> **WORK ITEM**:
Change "screenshot" to "capture" in the lines from the start of the entries through the line containing "at that location.", inclusive, and give those lines again with nothing else altered. Leave the pictures out.

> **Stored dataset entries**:
____________
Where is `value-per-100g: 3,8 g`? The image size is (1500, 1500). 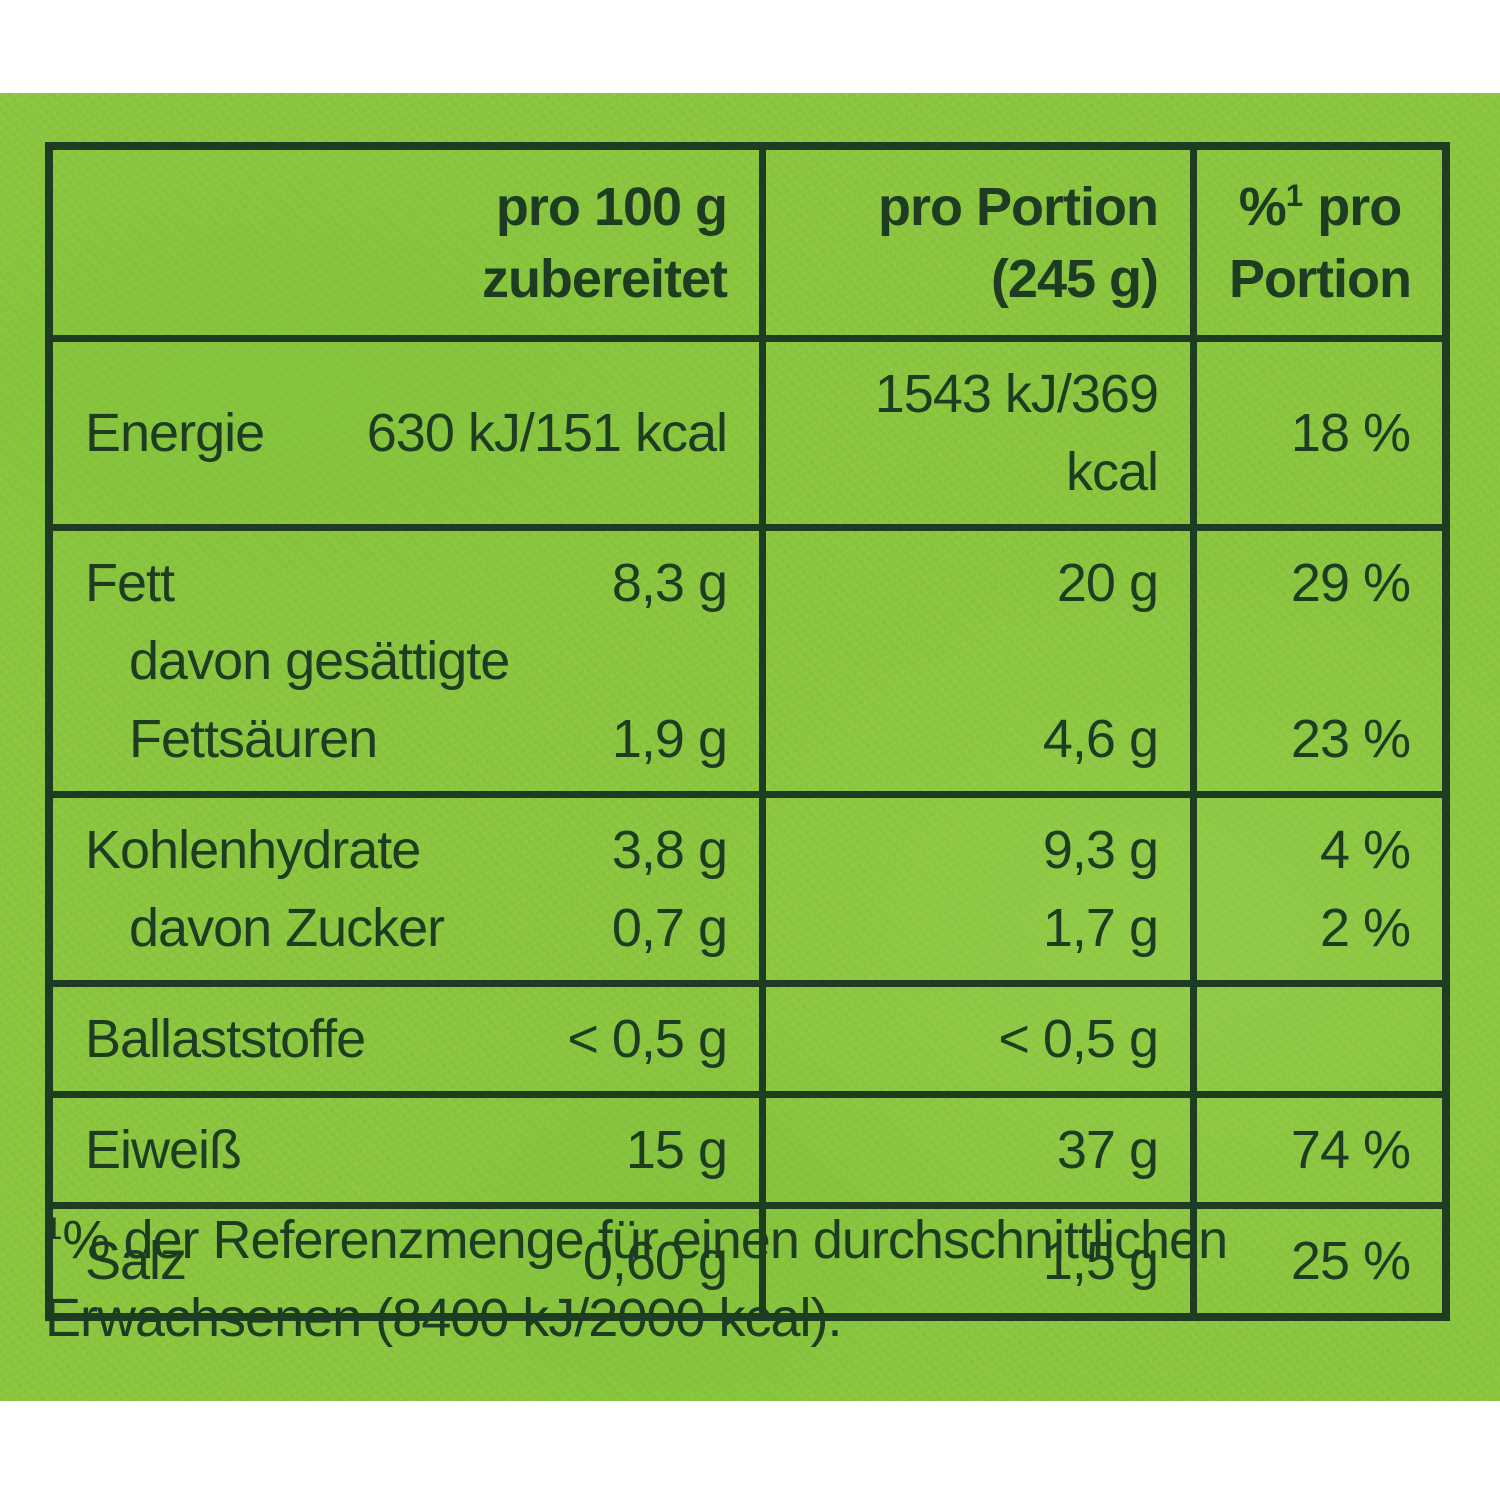
value-per-100g: 3,8 g is located at coordinates (670, 850).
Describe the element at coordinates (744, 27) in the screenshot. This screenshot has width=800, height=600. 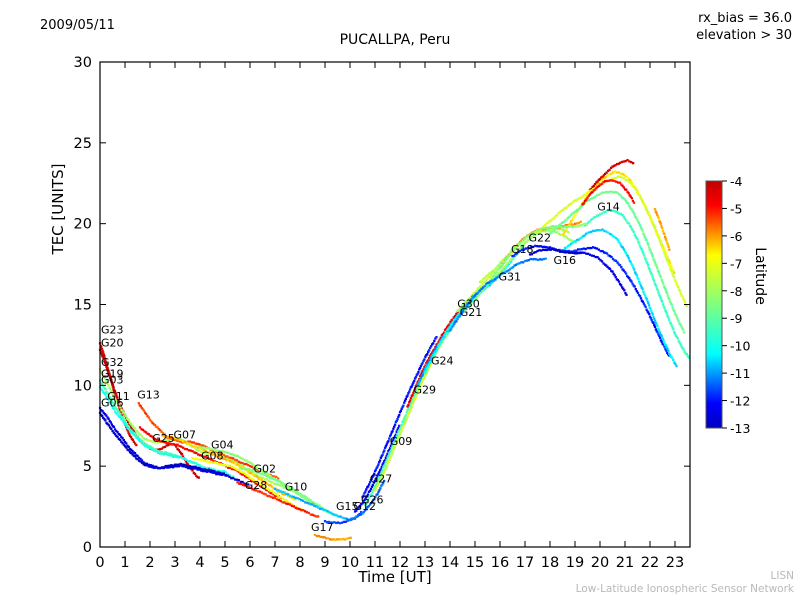
I see `header-annotations: rx_bias = 36.0 elevation > 30` at that location.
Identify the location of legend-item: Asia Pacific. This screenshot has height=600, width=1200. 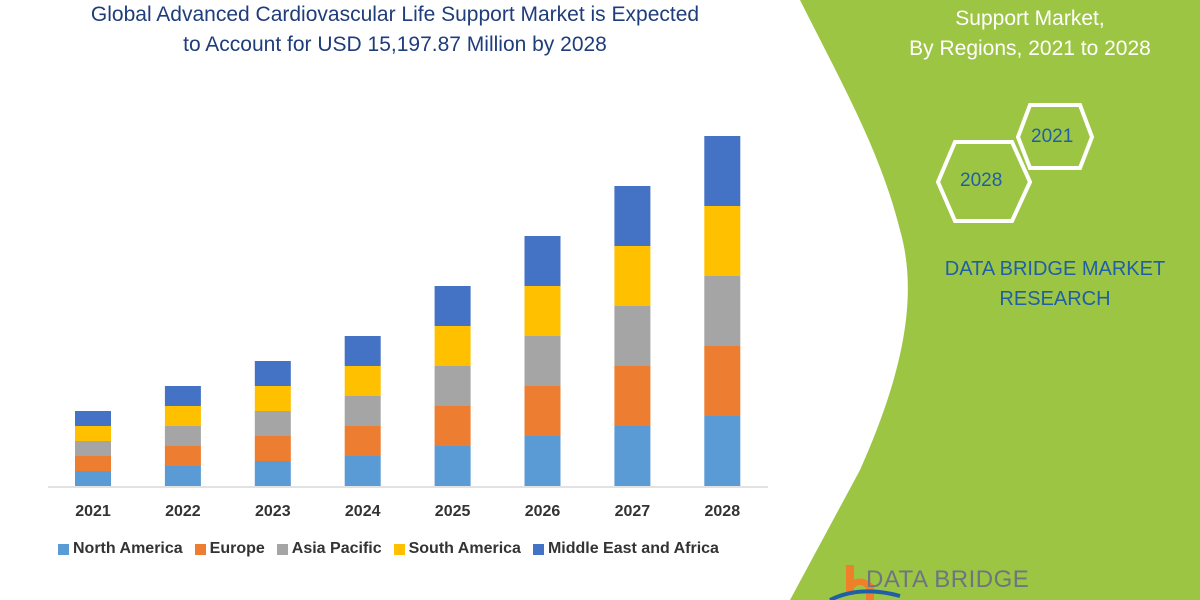
(329, 549).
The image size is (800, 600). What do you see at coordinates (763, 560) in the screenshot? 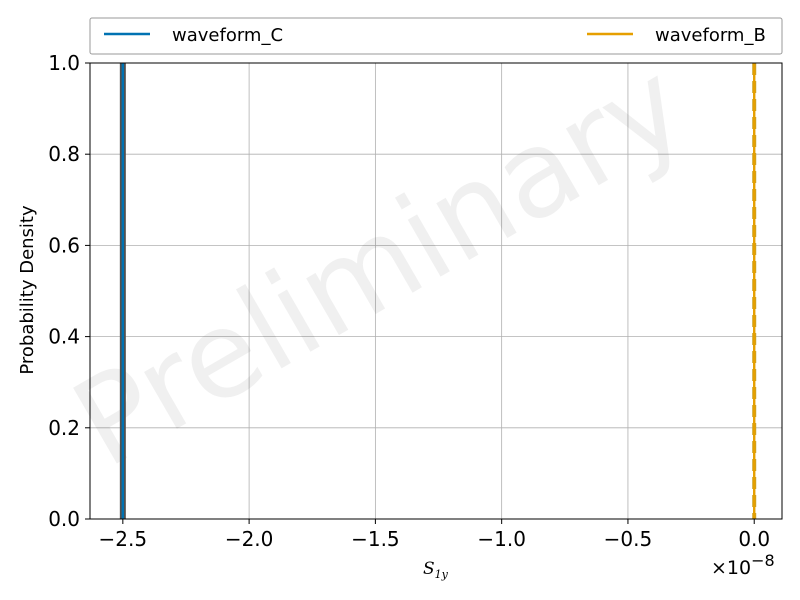
I see `x-offset-exponent: −8` at bounding box center [763, 560].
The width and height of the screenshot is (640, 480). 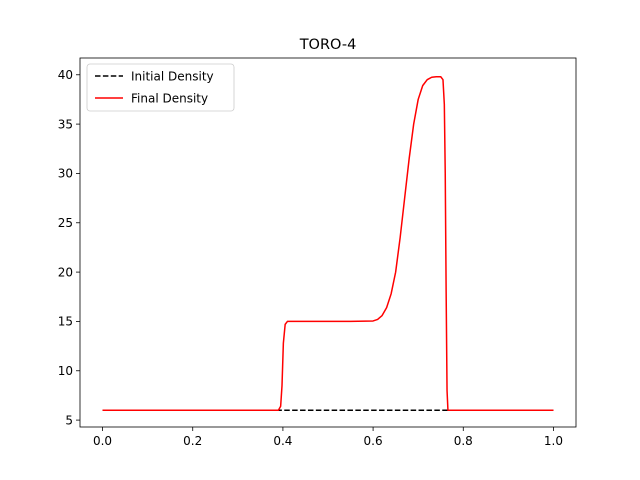 I want to click on legend-label-final-density: Final Density, so click(x=170, y=98).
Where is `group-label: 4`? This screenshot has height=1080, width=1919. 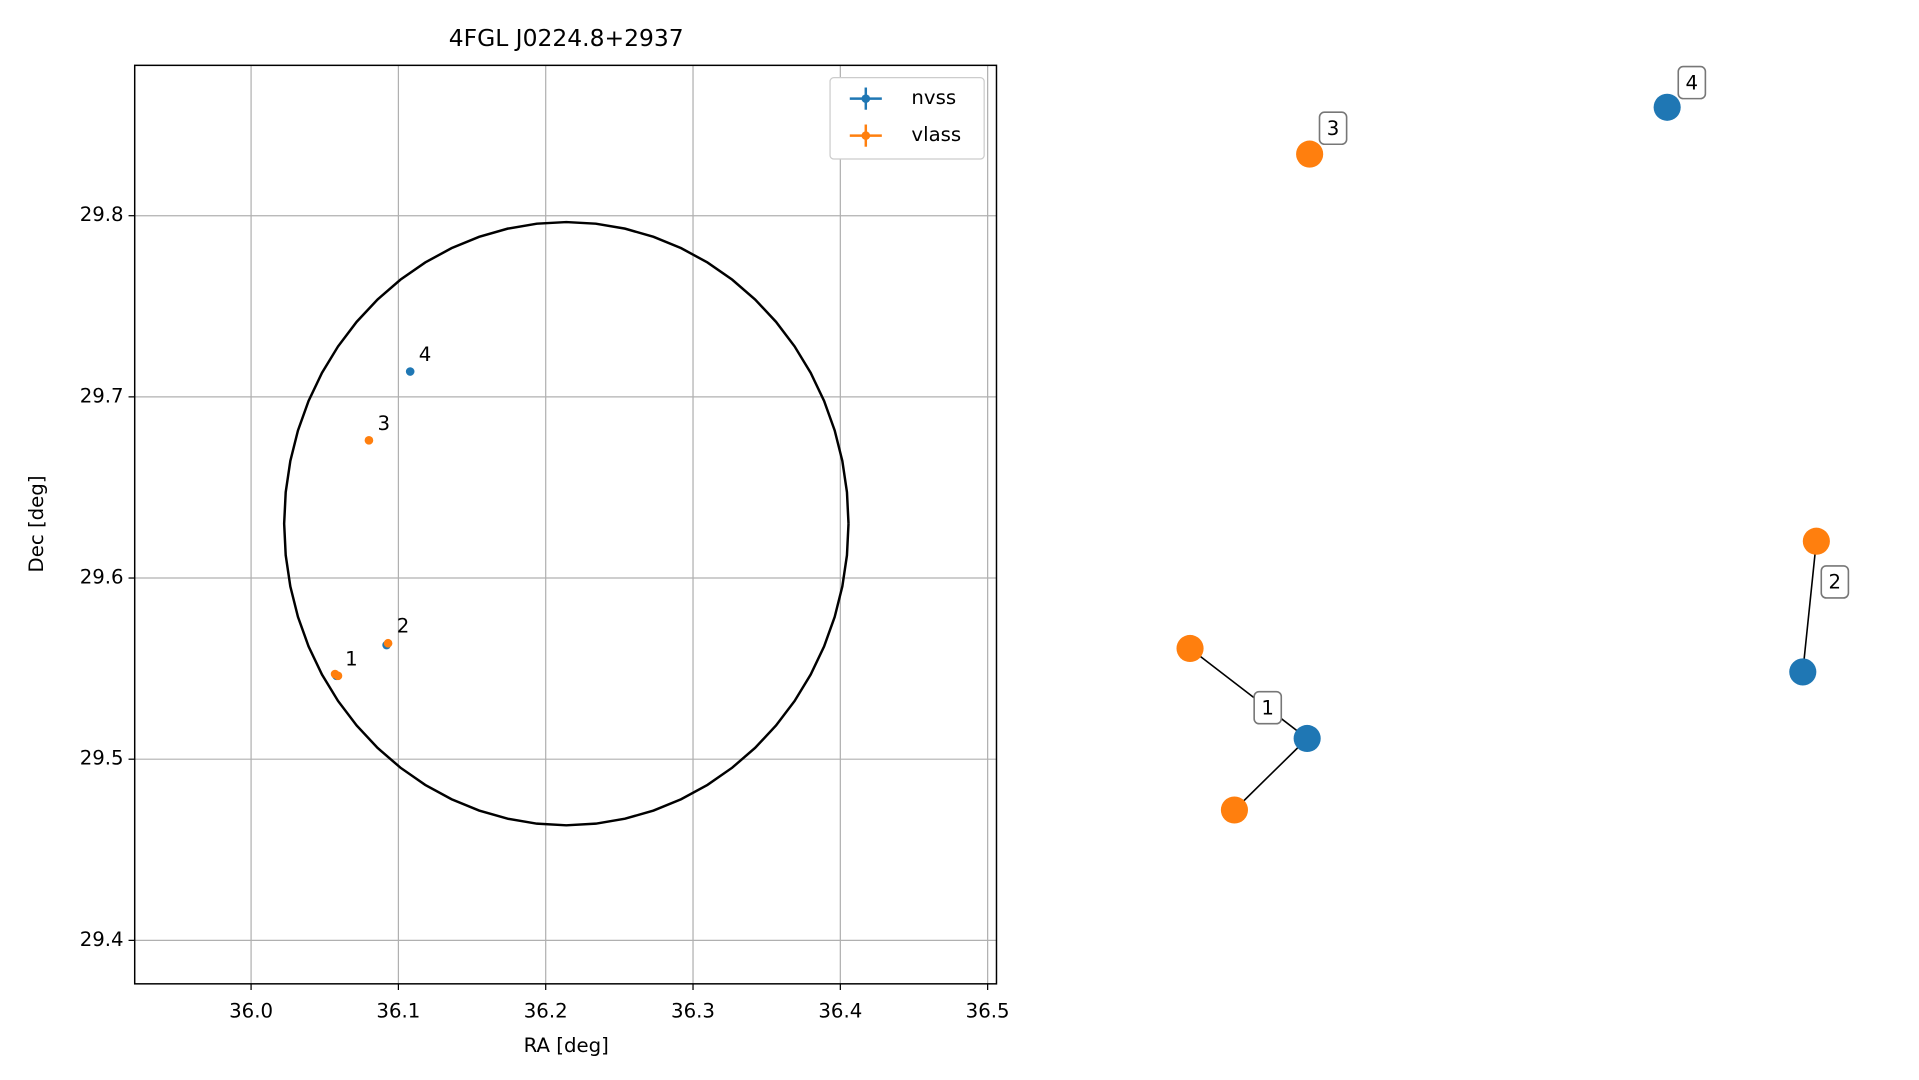
group-label: 4 is located at coordinates (1692, 82).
____________
> **EXERCISE RESPONSE**:
Where is `value-per-100g: 3,8 g`? The image size is (1500, 1500). 
value-per-100g: 3,8 g is located at coordinates (670, 850).
Describe the element at coordinates (744, 27) in the capture. This capture has width=800, height=600. 
I see `header-annotations: rx_bias = 36.0 elevation > 30` at that location.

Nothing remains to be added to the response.